EMCCA explicitly links the Escalator to productivity, arguing that tackling inequality, poor health, and low skills is itself the route to a stronger regional economy. It marks a decisive break from the older “growth first, inclusion later” logic that defined earlier deals.

The East Midlands is not alone. Across the country, the new 10-year plans reveal a clear pattern being adopted by those who started their devolution journey earlier.

Burnham’s Greater Manchester now frames growth through the lens of a “wellbeing economy”, linking health, skills and net zero as the three pillars of productivity. The North East embeds “good work” and “local value” into its investment criteria, borrowing from community wealth-building principles.

Together, these plans signal a wider maturation of the devolution story. Combined authorities are no longer just economic engines; they are shaping the social conditions in which growth can happen.

The Second Generation of Devolution

If the first decade of combined authorities was about proving they could deliver growth, the next will be about showing they can sustain it through inclusion.

A few areas have already shown they can turn early momentum into lasting change, but many others still have something to prove. This second generation of devolution is defined by three shifts.

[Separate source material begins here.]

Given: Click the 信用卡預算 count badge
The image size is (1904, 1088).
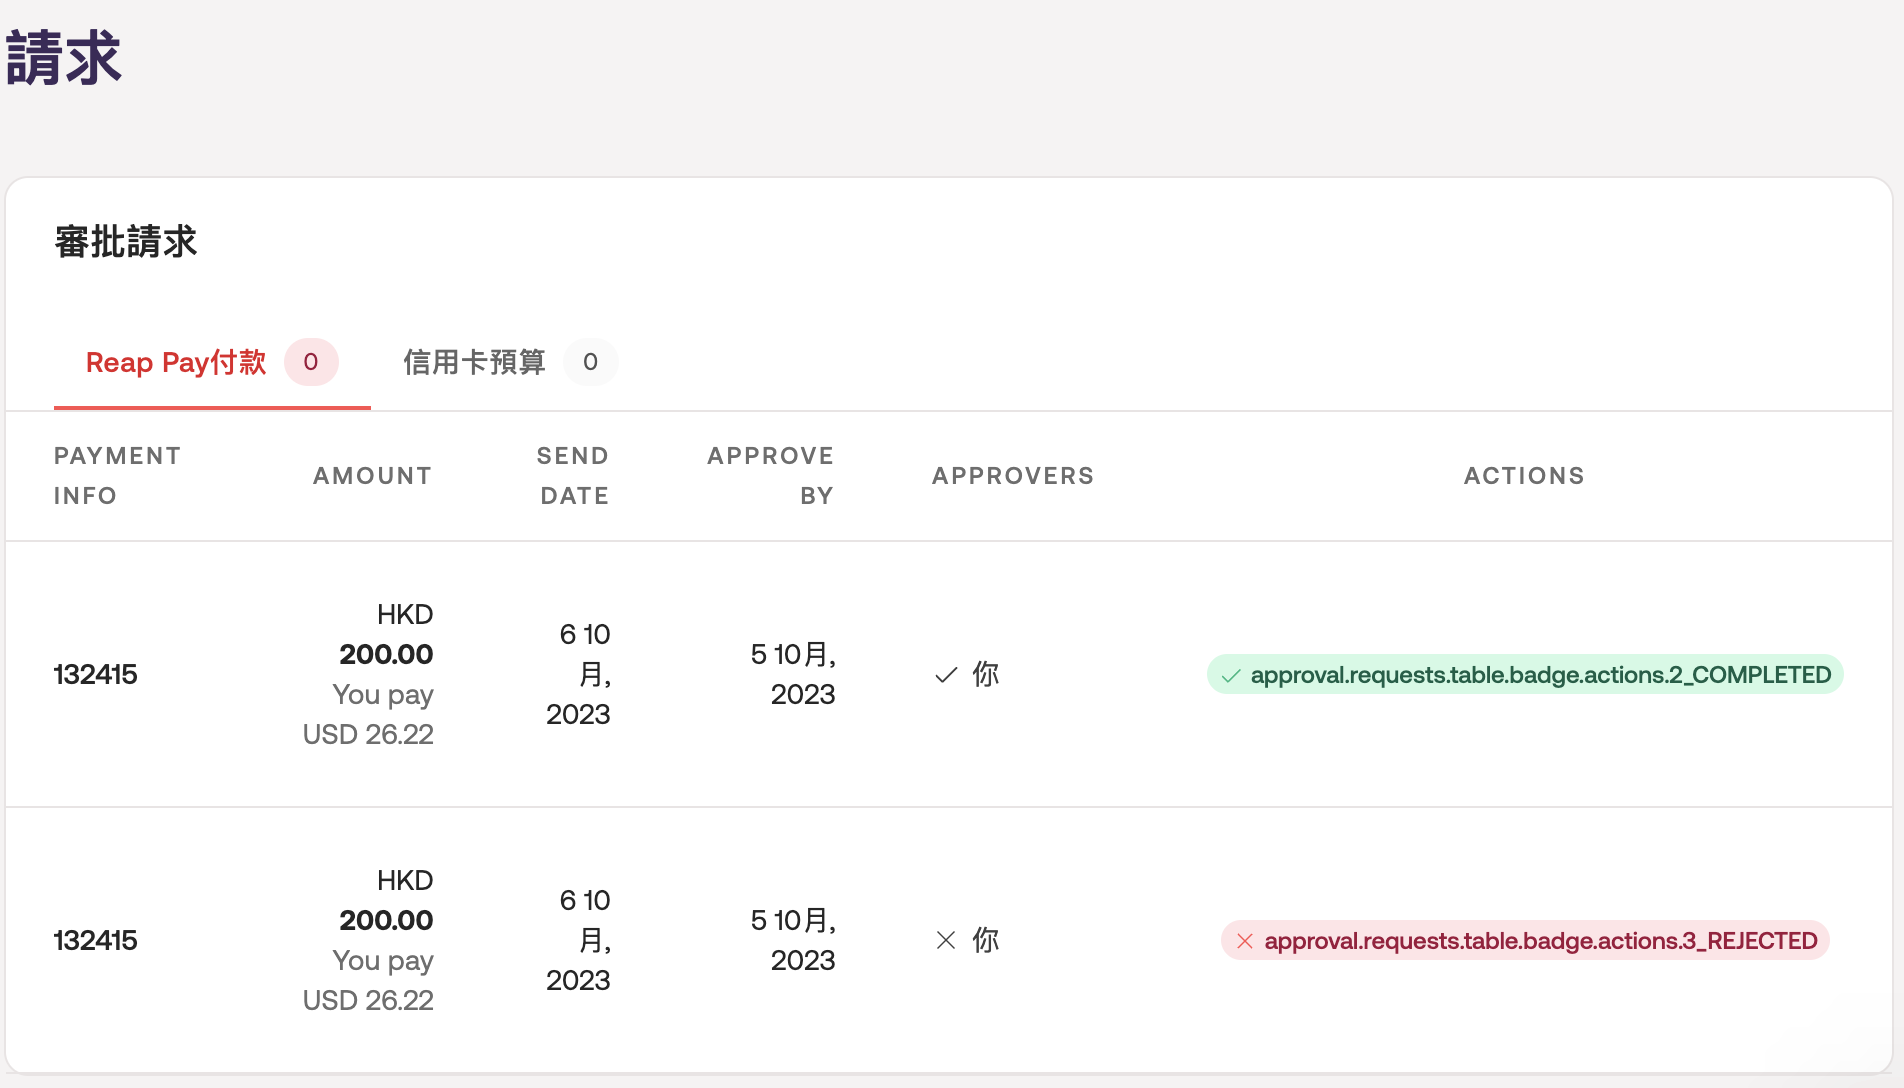Looking at the screenshot, I should click(x=590, y=362).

First, growth is being reframed as social infrastructure, which is built not only on roads and rail but on health, education, and care systems that enable people to participate fully in economic life. 

Second, the model of leadership is changing: combined authorities are moving from funders to integrators, forging partnerships with universities, NHS trusts, and major employers who are now seen as co-investors in inclusion. 

And third, growth is becoming a question of legitimacy. To maintain public trust and justify deeper devolution, combined authorities need to demonstrate not just efficiency but fairness.

The Challenge Ahead

The ambition is big, but the delivery will be hard. “Inclusive growth” is easy to write down but difficult to measure. The Treasury still looks at gross value added, while the most meaningful indicators like belonging, wellbeing and opportunity resist neat quantification. Funding also remains fragmented. Most authorities depend on short-term, ring-fenced pots that don’t suit long-term social investment.

The next test for combined authorities won’t be whether they can deliver growth, but whether they can redefine it. It takes courage to invest in childcare, mental health, or adult education instead of shiny infrastructure that is more tangible to voters demanding change. But these are the true engines of resilience, and the path to long-term, sustainable growth.

If this new generation of Local Growth Plans succeeds, England’s regions could move beyond growth that’s theoretical or uneven, towards growth that feels shared – social as well as economic.

Local plans, national influence

The shift also challenges the traditional orthodoxy. 

For years, national growth policy has been designed in London and measured through Treasury spreadsheets. Local Growth Plans are quietly rewriting those rules. The next phase of devolution is showing that the real drivers of prosperity, such as skills, health, and inclusion, can’t be delivered from Whitehall alone.

If ministers are serious about a “whole-nation” growth mission, they’ll need to let go of old definitions and trust local places to define what success looks like.